§ **BRIEF**:
Output the line that contains "The height and" together with each line after it, through the final line of the listing below, word for word; omit pictures.

§ **DATA PROVIDED**:
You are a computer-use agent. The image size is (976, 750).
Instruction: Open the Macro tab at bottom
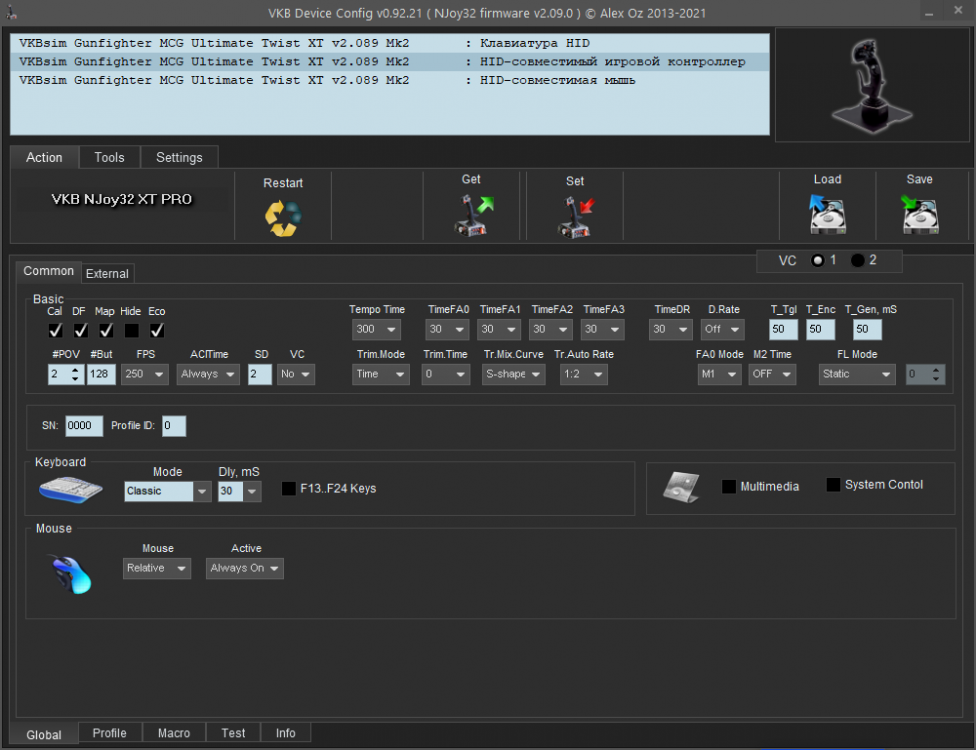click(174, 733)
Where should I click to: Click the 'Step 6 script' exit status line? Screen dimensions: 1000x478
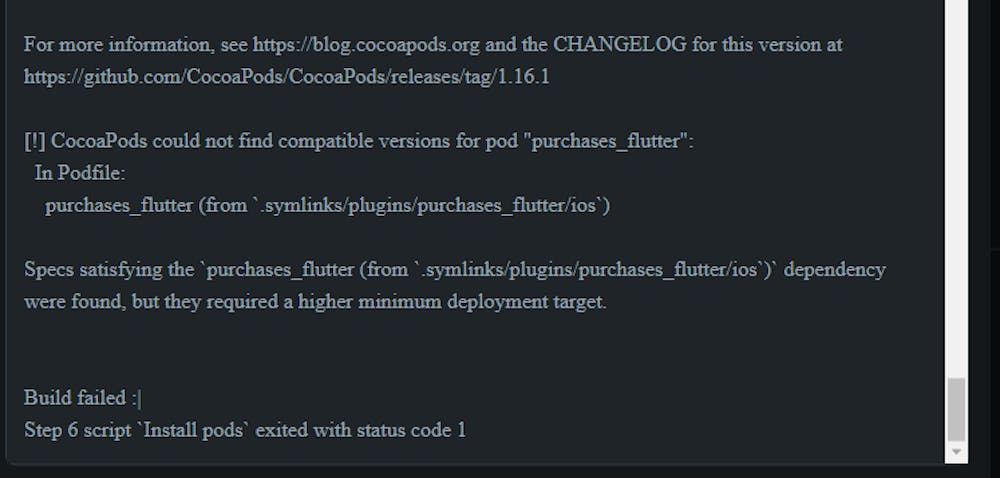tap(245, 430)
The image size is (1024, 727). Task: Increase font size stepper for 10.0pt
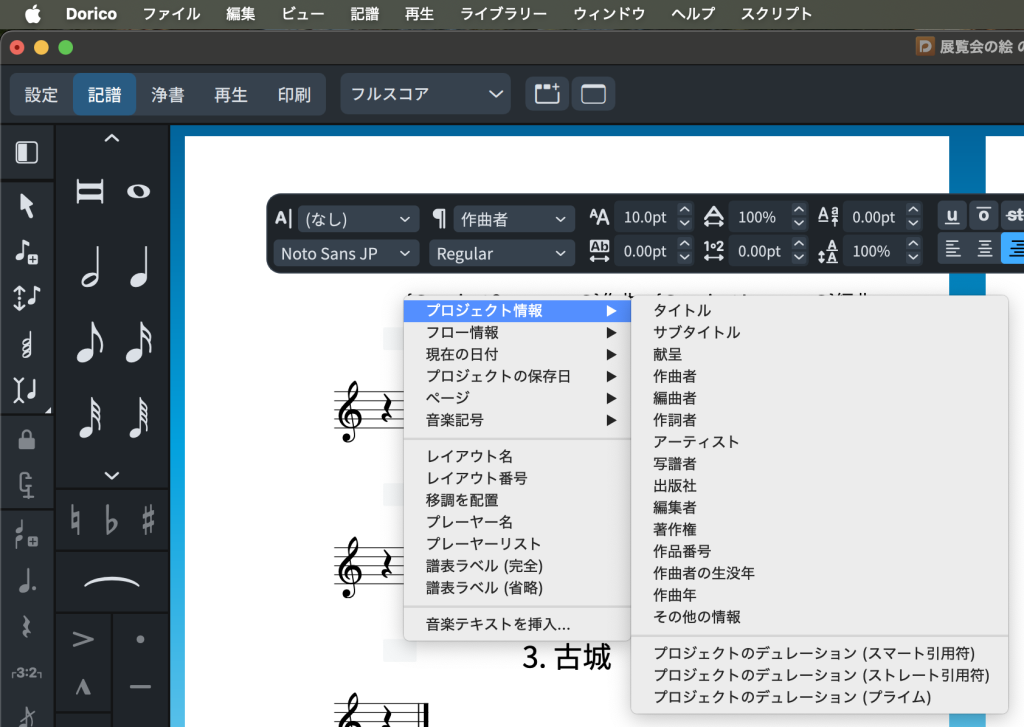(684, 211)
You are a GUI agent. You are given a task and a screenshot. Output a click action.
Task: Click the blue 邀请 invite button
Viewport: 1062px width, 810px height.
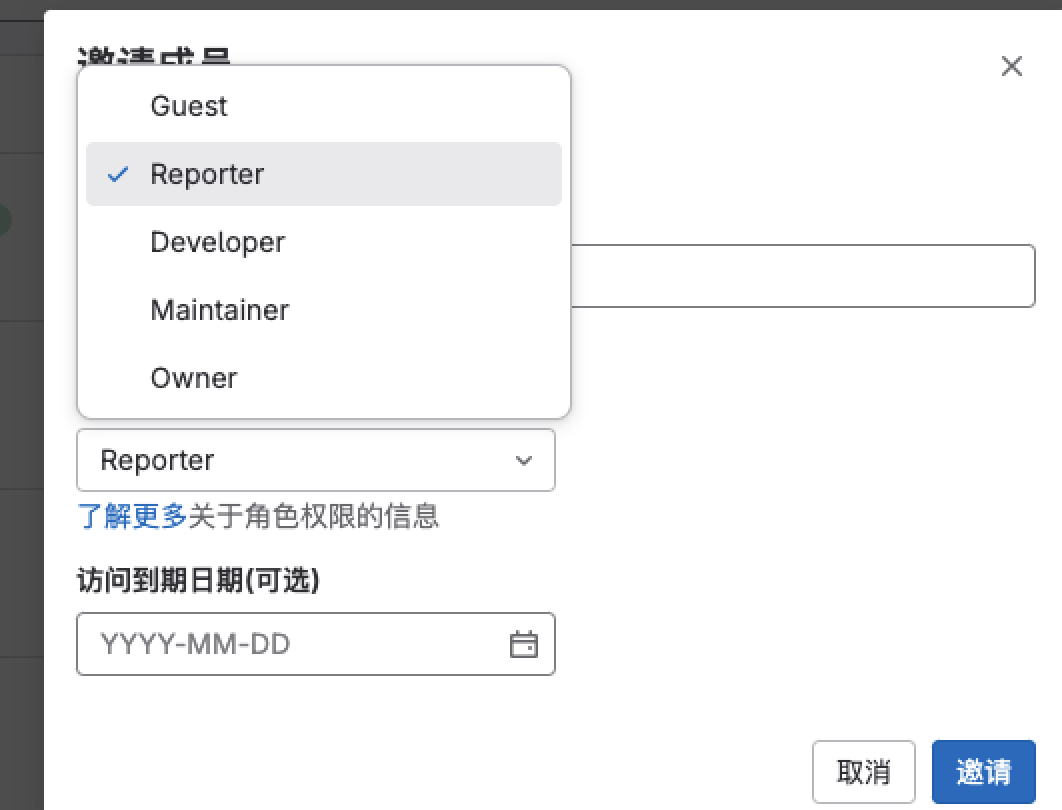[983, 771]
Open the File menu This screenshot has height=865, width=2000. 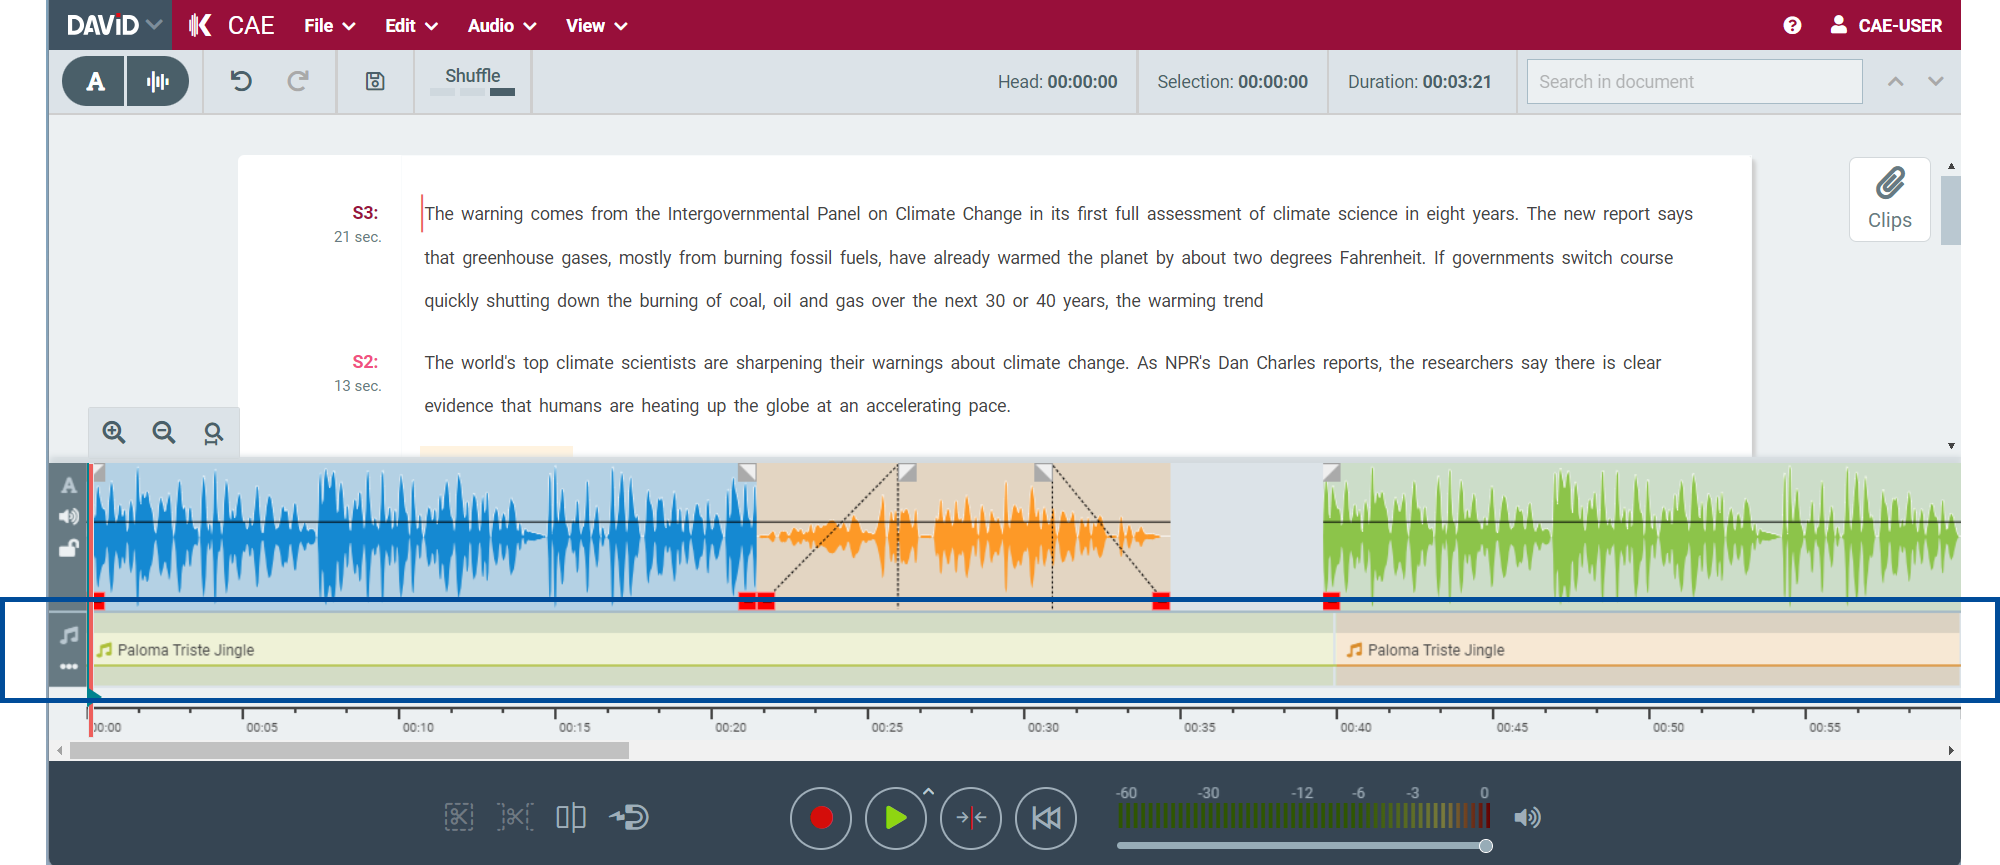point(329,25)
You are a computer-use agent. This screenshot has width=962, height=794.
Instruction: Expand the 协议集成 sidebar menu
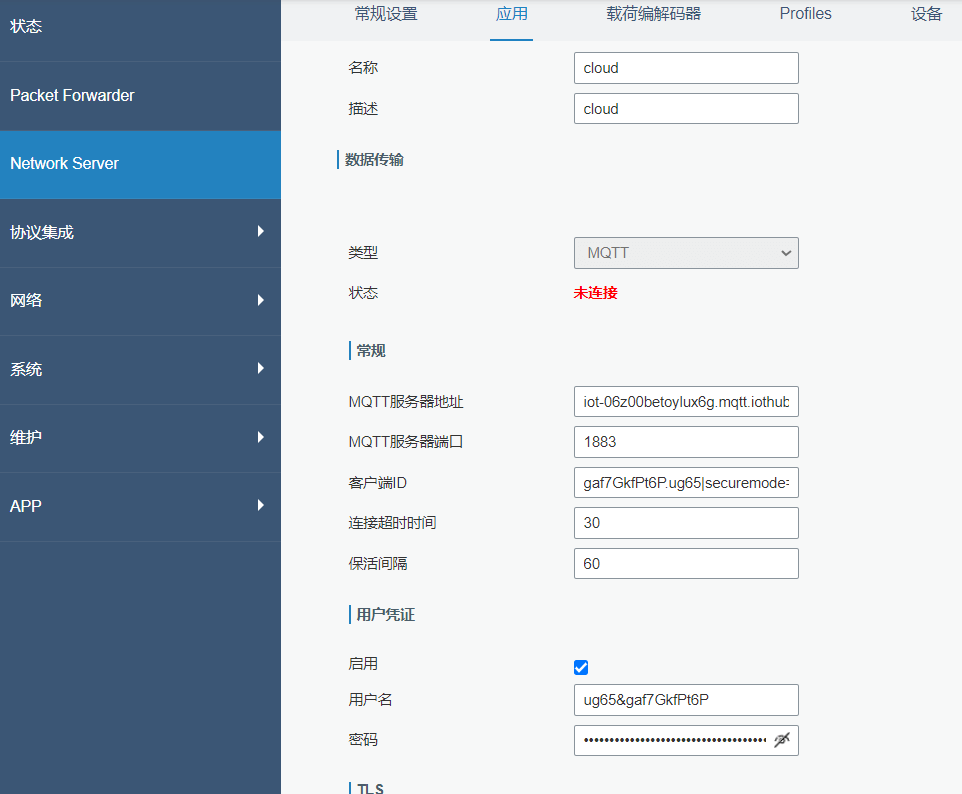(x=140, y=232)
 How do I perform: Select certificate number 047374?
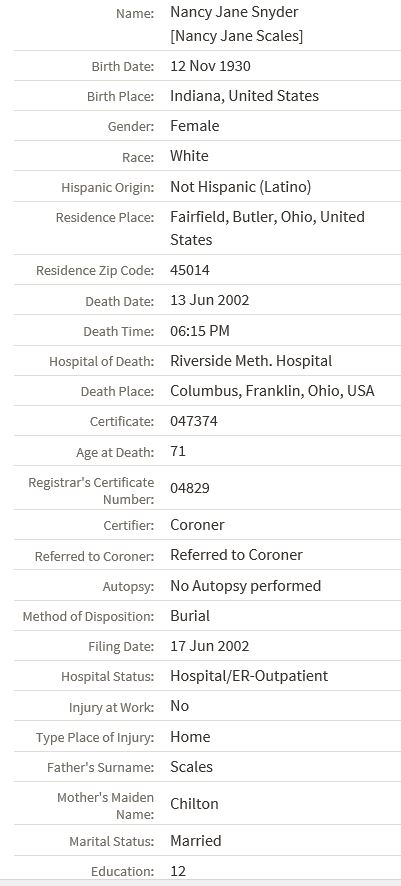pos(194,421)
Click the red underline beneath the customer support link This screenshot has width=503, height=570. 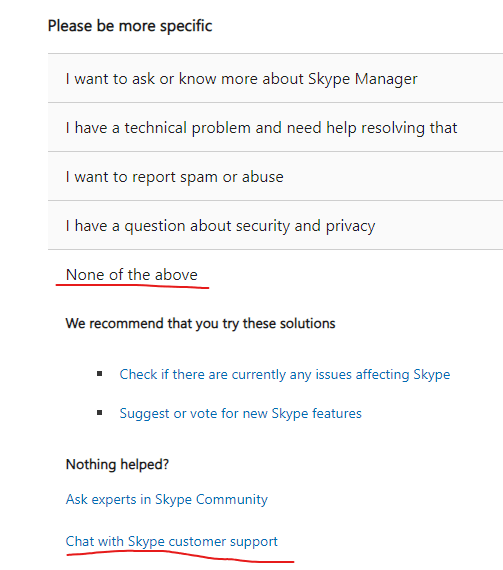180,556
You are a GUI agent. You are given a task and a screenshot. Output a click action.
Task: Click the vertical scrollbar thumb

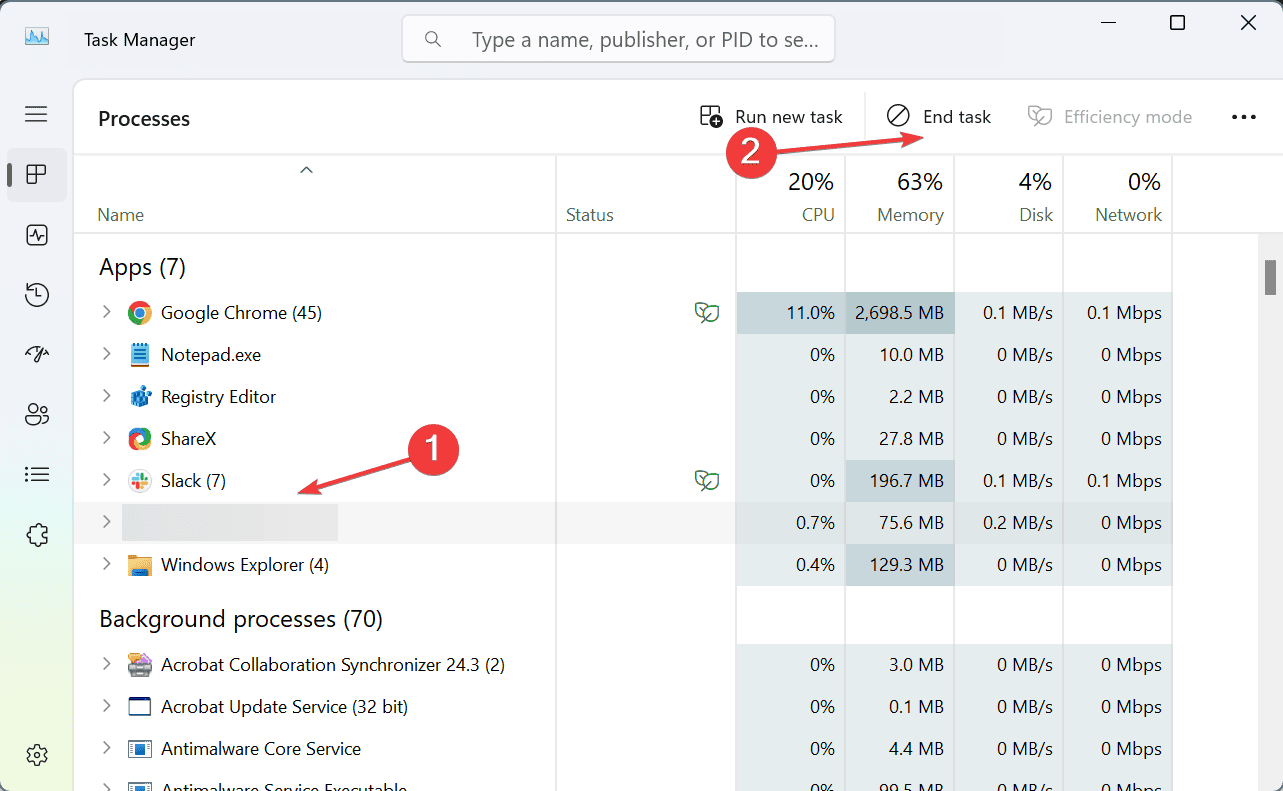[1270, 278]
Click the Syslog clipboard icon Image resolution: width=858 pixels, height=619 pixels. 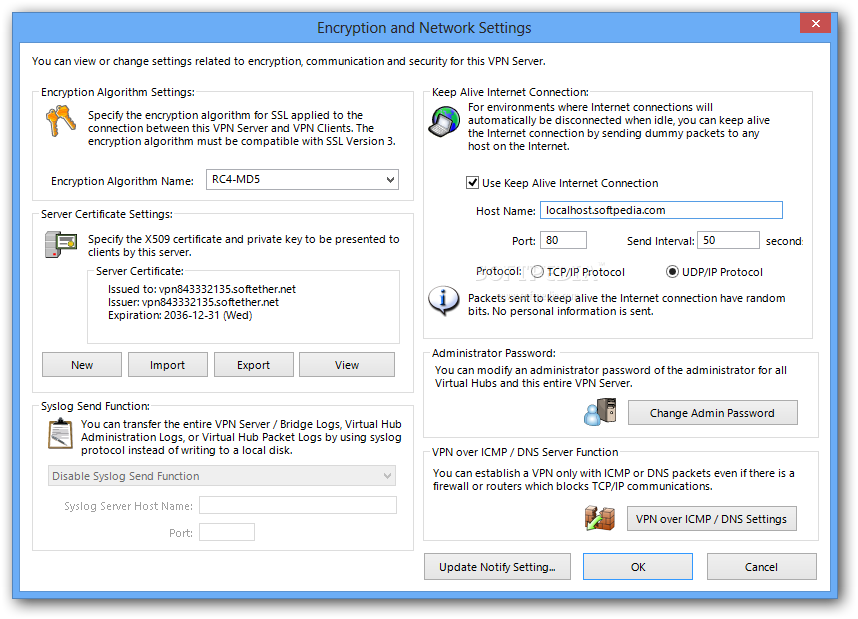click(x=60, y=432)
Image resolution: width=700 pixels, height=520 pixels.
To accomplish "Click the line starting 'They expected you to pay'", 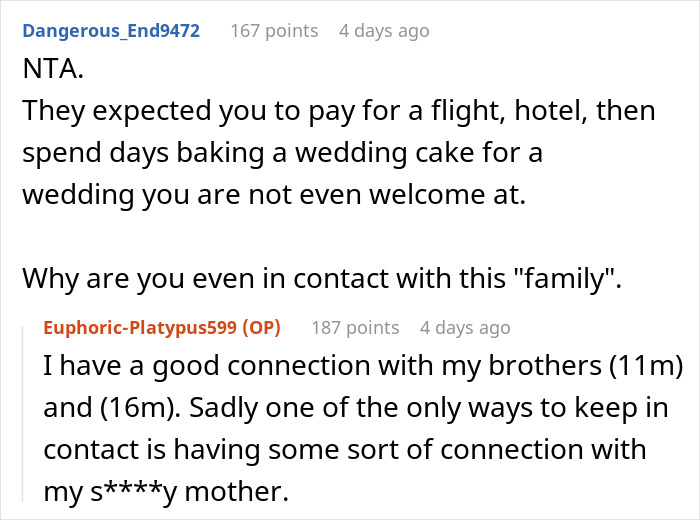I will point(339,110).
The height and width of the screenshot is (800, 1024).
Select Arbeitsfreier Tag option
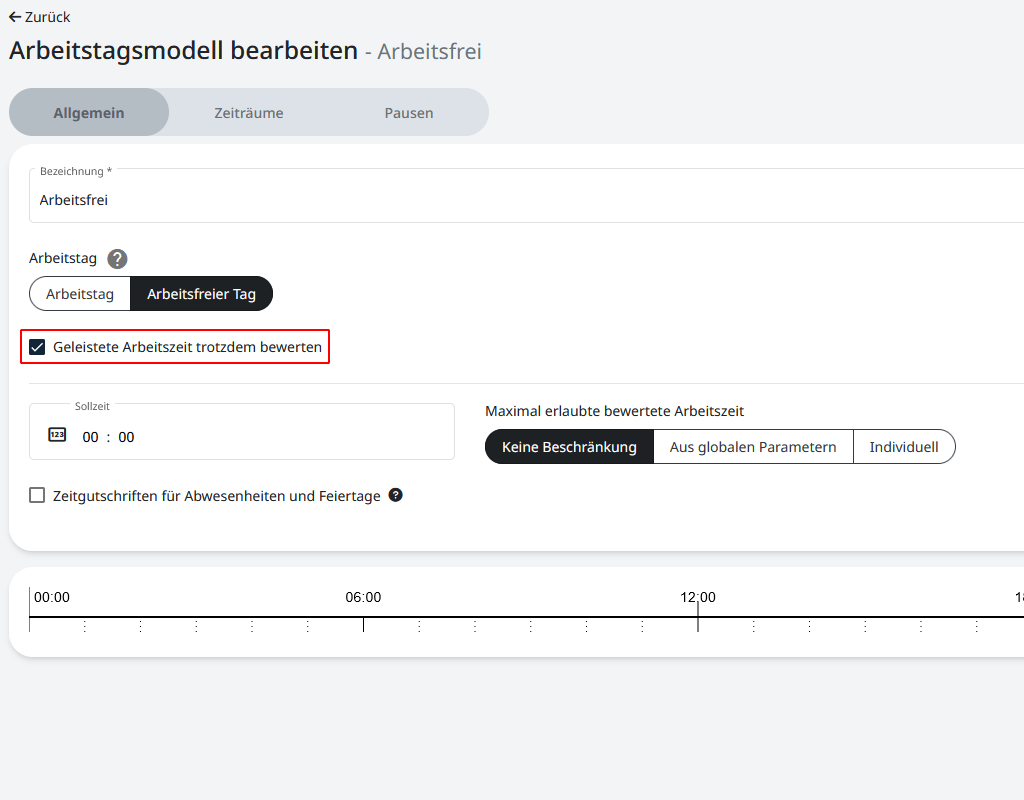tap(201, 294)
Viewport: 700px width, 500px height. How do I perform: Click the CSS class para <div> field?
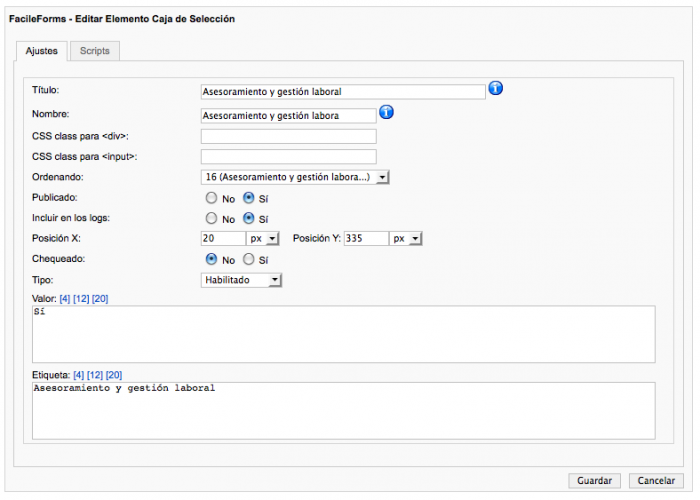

§ **SOLUTION BELOW**:
The height and width of the screenshot is (800, 1024).
Select Arbeitsfreier Tag option
tap(201, 294)
Viewport: 700px width, 500px height. How do I perform: Click the CSS class para <div> field?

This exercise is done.